We are finally ready to announce ParallelKMeans is finally and stable enough for daily use. Before I go into the details of this package, I would like to apologize to @Skoffer for the little commotion my initial outburst about this idea caused 1 year ago. In hindsight, I could (and should have) handled it better.
Like the big bang, this package has not only evolved as the fastest KMeans implementation around but also gained me an amazing friendship. Enough about how amazing @Skoffer is!
The main features of this package are:
- Lightening fast implementation of K-Means clustering algorithm even on a single thread in native Julia.
- Support for multi-theading implementation of K-Means clustering algorithm.
- Implementation of classic & contemporary variants of the K-Means algorithm.
- Support for all distance metrics available at Distances.jl
- Supported interface as an MLJ model.
Current benchmark look really promising as this package is lightning fast (over 76x faster than Python’s implementation via scikit-learn) compared to other implementations in other languages.
There are still many features planned for future releases so feel free to contribute in any form or shape. This community created and pushed this idea beyond my wildest imagination.
Update: A minor bug has now been fixed in the plot for YingYang 100k sample
This is great timing! I’m just about to do some clustering for a project, so I’ll try this out.
That’s great to hear. Feedback will be greatly appreciated!
Hello! This looks super cool, also the YY implementation is great to have in Julia for sure. Is the code for the benchmark available somewhere? Last year we’ve implemented batch SOMs for huge datasets (which is basically the same as kMeans, sans one small (model) matrix multiplication per iteration), and I’d like to see how we would stand in this comparison. (The package is here: GitHub - LCSB-BioCore/GigaSOM.jl: Huge-scale, high-performance flow cytometry clustering in Julia )
Yes, the benchmarks can be found here
It would be also interesting to compare with the
Coreset approach (maybe with the internal YingYang algorithm).
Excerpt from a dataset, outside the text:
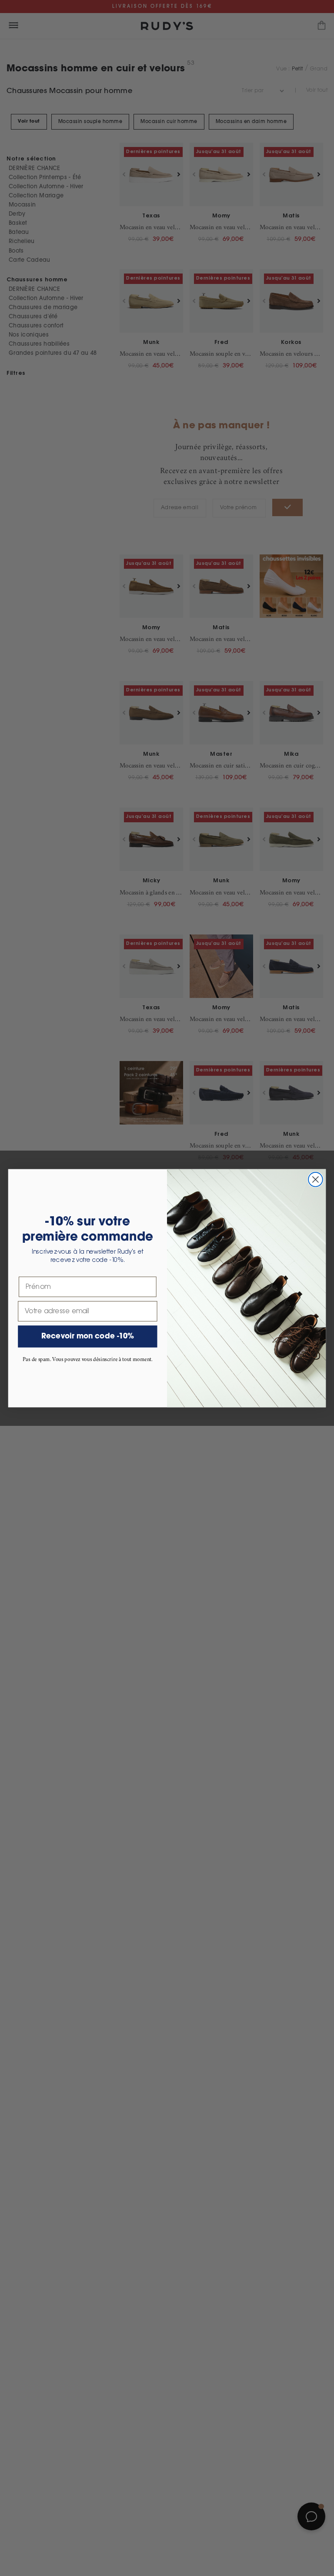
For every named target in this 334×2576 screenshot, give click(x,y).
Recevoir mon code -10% (87, 1336)
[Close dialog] (315, 1179)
In my experiments,
Coreset gave high-quality clusters in a fraction of full Lloyd-like algorithms time.
noticed that R was not in the list of benchmarks.
wonder how it will perform.
We used R implementation of knor which is as far as I know faster than other R implementations of means.
Here’s a table of all the benchmark results including the languages.
The next set of expanded benchmarks will definitely have this benchmark.
Thanks for the link! What is the used dimensionality and the (final) number of clusters? I didn’t find that even from the notebook, and well, the performance varies wildly with that.
(We did something similar for GPUs here cuda-kmeans/results at master · krulis-martin/cuda-kmeans · GitHub – you can see the performance is basically ndk, so not reporting d*k makes the benchmark much less useful than it could be.)
The data used for this benchmark can be found here
The next iteration of benchmarks will give various dimension levels.
The elbow method was used as practical benchmarking criteria for the ‘selection of the final number of clusters’ as this is a common utility that practitioners use for such decisions.
In your benchmarks, all the algorithms get about 10x slower for a 10x increase in data, which makes sense, except that they each have a point where they get 1000x slower (except Knor which is at the slower level throughout). Do you know why this is? Is it a cache thing?
It looks like your implementations avoid this barrier for longer somehow, can you say why? Though even ignoring the jumps you appear to be about 8x faster anyway.
Can you please re-evaluate your observations given the update in the plot now?
I don’t understand, my observations are about the plot currently in the readme.
The plot has been updated hence the request for any potential re-evaluation.